From the British Journal of Photography: "Police forces risk letting the guilty go free if they don't address their procedures for using digital images as evidence in court. Mark Wood explains why a raw workflow is good for us all.
For some, debates about the veracity of photographic images rage, others have simply moved on from hackneyed arguments about truth and testimony. However, in police work and forensics, questions about digital photography have not been fully addressed. In the UK, there is no common practice on the capture and storage of digital photographs. The guidelines, such as they are, are open to interpretation by each of the UKʼs police forces, and a key issue centres on whether to shoot raw or JPEG.
It is essential that evidence is permissible in court, so the challenge is to foresee problems with a form of evidence such as digital image data. In time, a form of evidence may be found to be unreliable, and therefore discredited. Science drove the use of DNA profiling and, though science is a broad term, similar rigour has to be applied to the use of digital imaging in police work. There is still the notion that anyone who picks up a DSLR is a photography expert, or that being able to tick a box on a staff development form is a panacea for the complexities of image processing.
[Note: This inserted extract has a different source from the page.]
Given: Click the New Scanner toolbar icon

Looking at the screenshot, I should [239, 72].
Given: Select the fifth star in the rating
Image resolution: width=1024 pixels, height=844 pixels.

The leviathan of the legal system moves at a different pace from the fast-changing landscape of digital imaging; official guidelines can be out of step with operational needs. So the diverse and ambiguous implementation of the ACPO (Association Of Chief Police Officers) digital imaging handling guidelines in 2002 could well lead to convictions being quashed on the technicalities of photographic veracity. Though having some flexibility when interpreting the guidelines can make workflows fit for purpose, each force still has its own Standard Operating Procedures and, as long as those protocols are followed, then all is deemed to be in order. There is a disturbing reliance on JPEG files in several forces, for example, and no matter how secure a system might be, it is extremely difficult to prove that JPEG evidence has not been tampered with. In court, an imaging officer might have to testify that a photograph is a true representation of the captured data and has not been manipulated, yet the court must take their word for it. Immutable evidence is required.